# [ELMo tfhub](https://tfhub.dev/google/elmo/2)
> Embeddings from a language model trained on the 1 Billion Word Benchmark.

## [Overview](https://tfhub.dev/google/elmo/2)

1. Computes contextualized word representations using character-based word representations and bidirectional LSTMs, as described in the paper "[Deep contextualized word representations](https://arxiv.org/abs/1802.05365v2)".
2. This modules supports inputs both in the form of raw text strings or tokenized text strings.

3. The module outputs fixed embeddings at each LSTM layer, a learnable aggregation of the 3 layers, and a fixed mean-pooled vector representation of the input.

4. The complex architecture achieves state of the art results on several benchmarks. Note that this is a very computationally expensive module compared to word embedding modules that only perform embedding lookups. The use of an accelerator is recommended.

## Inputs
The module defines two signatures: default, and tokens.

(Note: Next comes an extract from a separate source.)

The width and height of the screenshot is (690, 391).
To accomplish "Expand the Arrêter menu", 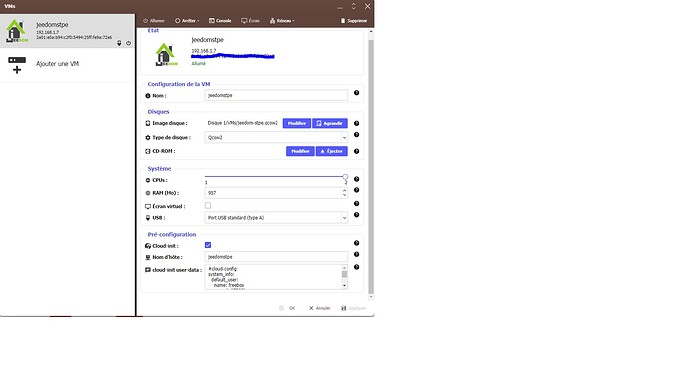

With the default signature, the module takes untokenized sentences as input. The input tensor is a string tensor with shape [batch_size]. The module tokenizes each string by splitting on spaces.

With the tokens signature, the module takes tokenized sentences as input. The input tensor is a string tensor with shape [batch_size, max_length] and an int32 tensor with shape [batch_size] corresponding to the sentence length. The length input is necessary to exclude padding in the case of sentences with varying length.

## Outputs
The output dictionary contains:

+ word_emb: the character-based word representations with shape [batch_size, max_length, 512].
+ lstm_outputs1: the first LSTM hidden state with shape [batch_size, max_length, 1024].
+ lstm_outputs2: the second LSTM hidden state with shape [batch_size, max_length, 1024].
+ elmo: the weighted sum of the 3 layers, where the weights are trainable. This tensor has shape [batch_size, max_length, 1024]
+ default: a fixed mean-pooling of all contextualized word representations with shape [batch_size, 1024].

In [1]:
import tensorflow as tf
import tensorflow_hub as hub

In [2]:
elmo = hub.Module("/home/b418/jupyter_workspace/B418_common/袁宵/tfhub_modules/elmo", trainable=True)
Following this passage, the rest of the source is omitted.